───── Material shown ─────

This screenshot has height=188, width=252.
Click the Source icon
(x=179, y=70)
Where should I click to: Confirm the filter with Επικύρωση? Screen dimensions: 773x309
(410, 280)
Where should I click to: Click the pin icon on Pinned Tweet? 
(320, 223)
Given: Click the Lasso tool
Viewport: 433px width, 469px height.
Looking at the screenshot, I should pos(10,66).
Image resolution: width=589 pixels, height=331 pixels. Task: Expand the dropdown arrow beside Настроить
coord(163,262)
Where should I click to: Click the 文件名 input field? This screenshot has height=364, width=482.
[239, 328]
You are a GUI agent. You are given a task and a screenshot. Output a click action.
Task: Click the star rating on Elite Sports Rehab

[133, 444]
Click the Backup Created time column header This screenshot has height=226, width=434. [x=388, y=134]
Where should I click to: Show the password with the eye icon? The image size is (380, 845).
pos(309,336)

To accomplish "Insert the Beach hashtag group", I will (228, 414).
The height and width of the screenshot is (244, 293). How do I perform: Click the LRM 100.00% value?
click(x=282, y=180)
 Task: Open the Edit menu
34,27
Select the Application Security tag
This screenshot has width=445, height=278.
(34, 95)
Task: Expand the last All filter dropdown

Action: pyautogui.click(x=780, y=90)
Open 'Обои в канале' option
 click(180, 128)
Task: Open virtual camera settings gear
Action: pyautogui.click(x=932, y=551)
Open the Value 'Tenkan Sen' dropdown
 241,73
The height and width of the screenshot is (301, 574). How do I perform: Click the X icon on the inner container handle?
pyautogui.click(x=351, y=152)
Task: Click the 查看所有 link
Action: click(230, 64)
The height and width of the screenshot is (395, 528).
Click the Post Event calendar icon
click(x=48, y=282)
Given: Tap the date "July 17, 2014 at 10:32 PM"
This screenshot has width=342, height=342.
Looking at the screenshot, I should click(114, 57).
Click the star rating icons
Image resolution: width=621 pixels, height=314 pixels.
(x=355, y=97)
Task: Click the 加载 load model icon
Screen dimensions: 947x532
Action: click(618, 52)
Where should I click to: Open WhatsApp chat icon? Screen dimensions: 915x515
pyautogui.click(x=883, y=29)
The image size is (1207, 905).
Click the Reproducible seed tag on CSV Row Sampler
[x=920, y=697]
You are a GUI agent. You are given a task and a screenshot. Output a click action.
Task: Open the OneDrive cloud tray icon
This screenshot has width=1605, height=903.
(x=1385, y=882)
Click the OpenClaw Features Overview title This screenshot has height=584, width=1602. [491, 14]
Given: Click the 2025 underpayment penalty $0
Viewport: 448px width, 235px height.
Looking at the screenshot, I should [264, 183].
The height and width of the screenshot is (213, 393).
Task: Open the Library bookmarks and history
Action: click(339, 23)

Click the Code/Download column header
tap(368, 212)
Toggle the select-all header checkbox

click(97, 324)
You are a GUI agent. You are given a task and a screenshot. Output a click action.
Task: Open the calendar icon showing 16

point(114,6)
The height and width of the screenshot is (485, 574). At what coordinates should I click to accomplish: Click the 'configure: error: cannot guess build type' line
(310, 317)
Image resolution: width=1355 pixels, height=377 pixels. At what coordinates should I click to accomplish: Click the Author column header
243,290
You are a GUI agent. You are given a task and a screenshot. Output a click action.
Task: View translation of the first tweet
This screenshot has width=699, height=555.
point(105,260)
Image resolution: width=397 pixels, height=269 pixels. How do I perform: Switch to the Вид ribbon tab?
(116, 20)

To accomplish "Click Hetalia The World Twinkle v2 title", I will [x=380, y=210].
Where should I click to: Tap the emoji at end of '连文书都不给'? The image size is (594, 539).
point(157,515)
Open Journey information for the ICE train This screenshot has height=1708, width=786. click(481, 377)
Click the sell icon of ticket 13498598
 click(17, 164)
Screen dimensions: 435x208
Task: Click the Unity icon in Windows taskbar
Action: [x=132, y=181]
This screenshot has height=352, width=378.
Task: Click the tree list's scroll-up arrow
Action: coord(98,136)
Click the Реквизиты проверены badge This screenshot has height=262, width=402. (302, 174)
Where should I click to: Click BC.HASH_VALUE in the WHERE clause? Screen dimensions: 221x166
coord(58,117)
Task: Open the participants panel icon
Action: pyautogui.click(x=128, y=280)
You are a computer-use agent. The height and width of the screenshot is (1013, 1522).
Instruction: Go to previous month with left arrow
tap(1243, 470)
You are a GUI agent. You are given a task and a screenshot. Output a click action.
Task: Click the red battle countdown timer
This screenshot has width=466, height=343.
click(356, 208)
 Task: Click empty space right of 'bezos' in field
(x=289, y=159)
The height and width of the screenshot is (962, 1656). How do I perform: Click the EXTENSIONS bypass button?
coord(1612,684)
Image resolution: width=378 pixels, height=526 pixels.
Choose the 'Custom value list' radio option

─────

All lines in the data above from the one with "Click the OpenClaw" through the one with "Click the Реквизиты" must be repeated exactly, and no others.

**Completed task:**
Click the OpenClaw Features Overview title This screenshot has height=584, width=1602. [491, 14]
Given: Click the 2025 underpayment penalty $0
Viewport: 448px width, 235px height.
Looking at the screenshot, I should [264, 183].
The height and width of the screenshot is (213, 393).
Task: Open the Library bookmarks and history
Action: click(339, 23)

Click the Code/Download column header
tap(368, 212)
Toggle the select-all header checkbox

click(97, 324)
You are a GUI agent. You are given a task and a screenshot. Output a click action.
Task: Open the calendar icon showing 16

point(114,6)
The height and width of the screenshot is (485, 574). At what coordinates should I click to accomplish: Click the 'configure: error: cannot guess build type' line
(310, 317)
Image resolution: width=1355 pixels, height=377 pixels. At what coordinates should I click to accomplish: Click the Author column header
243,290
You are a GUI agent. You are given a task and a screenshot. Output a click action.
Task: View translation of the first tweet
This screenshot has width=699, height=555.
point(105,260)
Image resolution: width=397 pixels, height=269 pixels. How do I perform: Switch to the Вид ribbon tab?
(116, 20)

To accomplish "Click Hetalia The World Twinkle v2 title", I will [x=380, y=210].
Where should I click to: Tap the emoji at end of '连文书都不给'? The image size is (594, 539).
point(157,515)
Open Journey information for the ICE train This screenshot has height=1708, width=786. click(481, 377)
Click the sell icon of ticket 13498598
 click(17, 164)
Screen dimensions: 435x208
Task: Click the Unity icon in Windows taskbar
Action: [x=132, y=181]
This screenshot has height=352, width=378.
Task: Click the tree list's scroll-up arrow
Action: coord(98,136)
Click the Реквизиты проверены badge This screenshot has height=262, width=402. (302, 174)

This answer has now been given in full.